Ronald Hepburn, a pioneer in the field of philosophical aesthetics, has died.
He was born in Aberdeen on 16 March 19 and educated at Aberdeen Grammar School. After serving with the Royal Marines and the Gordon Highlanders in North Africa between 1944 and 1948, where he rose to the rank of lieutenant, he took advantage of a scheme allowing non-commissioned officers to take short courses at universities, choosing to study Classics at Worcester College, Oxford.
Professor Hepburn then returned to Aberdeen to start a degree in divinity, although he later switched to English and philosophy. After graduating in 1951, he was awarded a doctorate in 1955 before becoming an assistant and then lecturer in the department of moral philosophy. He spent a year as a visiting professor at New York University (1959-60) and then returned to the UK to take up chairs at Nottingham (1960-64) and Edinburgh (1964-75) in philosophy and then moral philosophy (1975-96), interrupted by a spell as Stanton lecturer in the philosophy of religion at the University of Cambridge (1965-68).
Although he produced important work in the philosophy of religion, including Christianity and Paradox (1958), and was renowned for the poetic precision of his writing style, it was in the field of aesthetics that Professor Hepburn was most famous and influential.

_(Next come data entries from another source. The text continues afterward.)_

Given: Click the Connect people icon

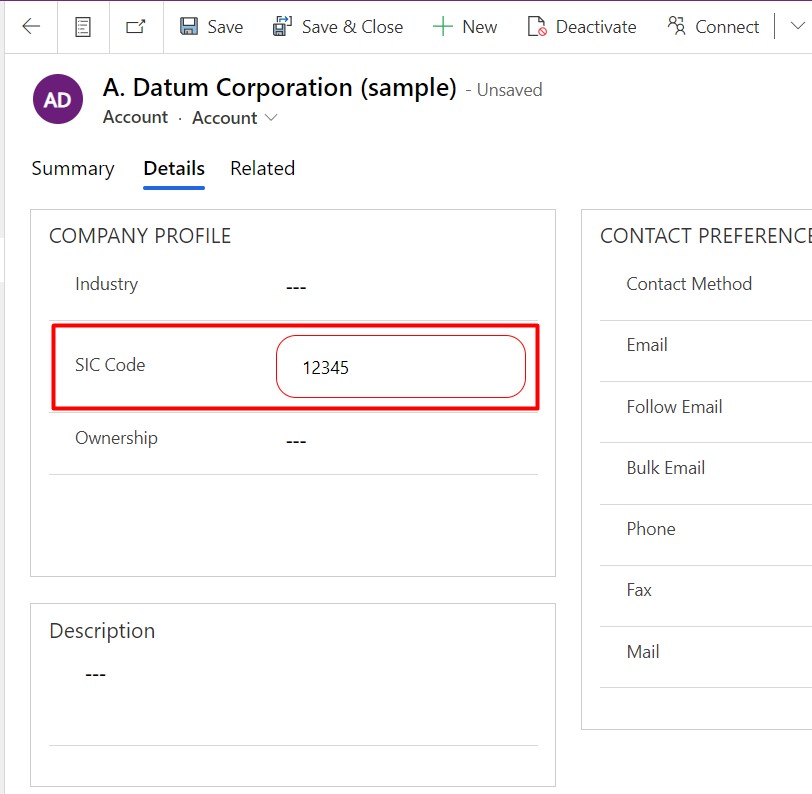Looking at the screenshot, I should 677,27.

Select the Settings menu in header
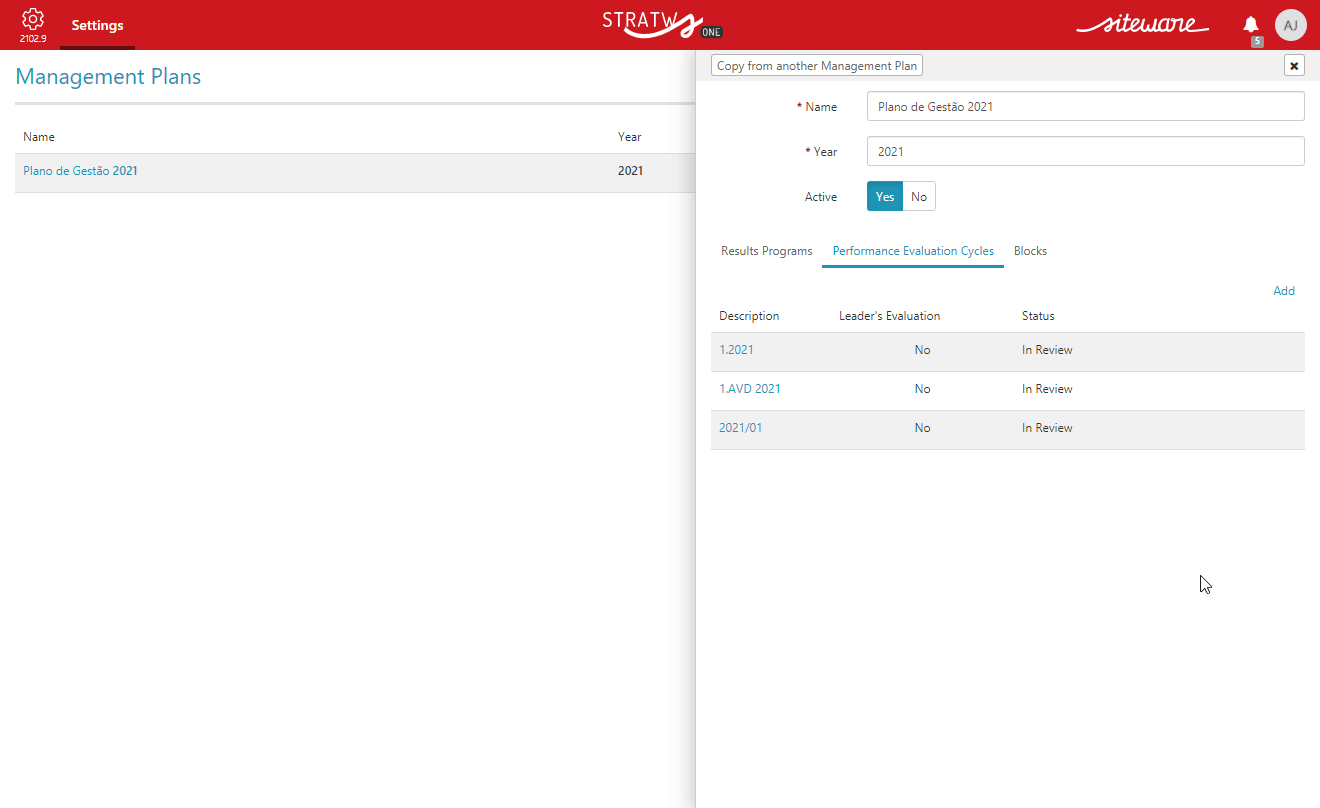coord(97,26)
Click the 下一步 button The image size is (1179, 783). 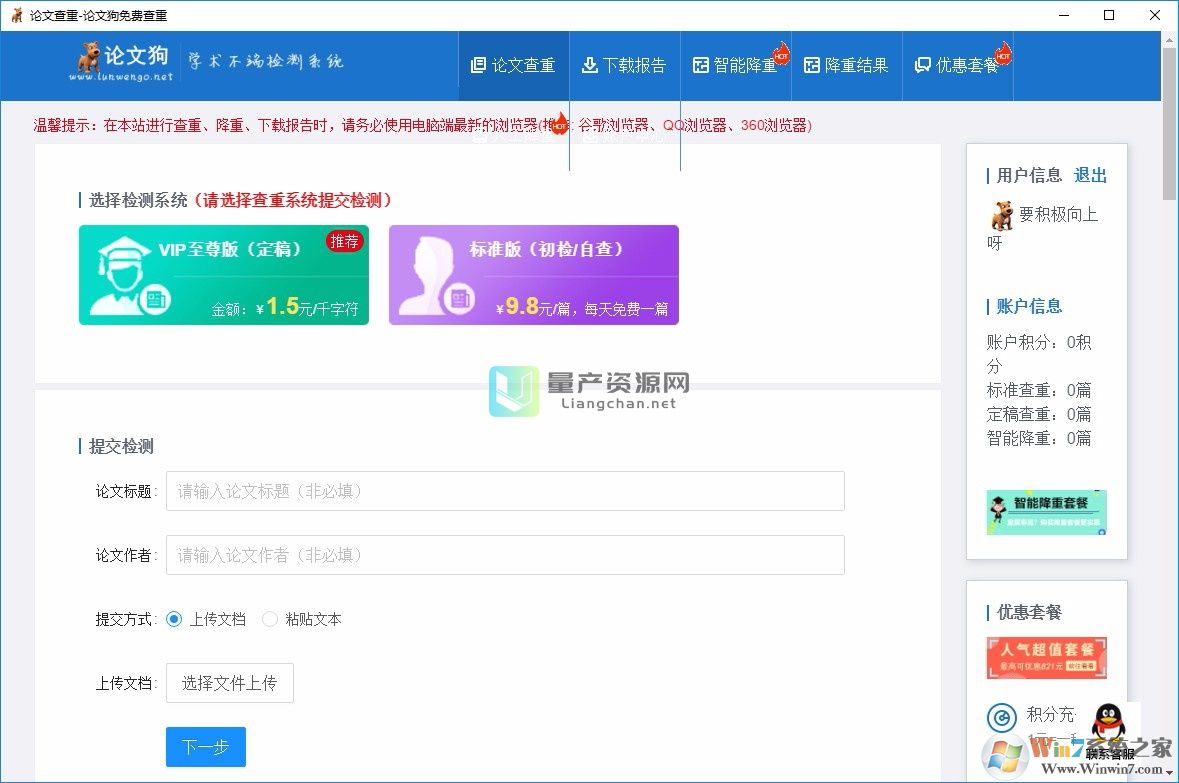[205, 746]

His groundbreaking 1966 paper, "Contemporary Aesthetics and the Neglect of Natural Beauty", later reprinted in 'Wonder' and Other Essays (1984), founded a whole new area of inquiry for philosophers by challenging them to devote as much attention to nature as to art.
Even after retirement, Professor Hepburn continued to produce major work, notably his collection The Reach of the Aesthetic (2001). In honour of his 80th birthday, the British Society of Aesthetics held a special session at its 2007 conference about his work. Until shortly before his death, he was working on a paper, "Aesthetic Responses to the Sky and Space", which was due to be delivered at an international conference in Finland.
Emily Brady, senior lecturer in human geography at the University of Edinburgh, who will deliver the lecture on his behalf, describes him as "the father of environmental aesthetics, who set out most of the problems and issues people are now writing about. He was the first key figure and an enduring one." She remembers a man who was "unassuming, reflective and careful, but amiable. He took his professorial role very seriously, was great in terms of pastoral care and felt he had a responsibility (following a Scottish tradition) to teach a first-year introduction to philosophy."
Professor Hepburn died of bilateral pneumonia, after a short illness, on 23 December 2008. He is survived by his wife Agnes and children David, Antony and Catriona.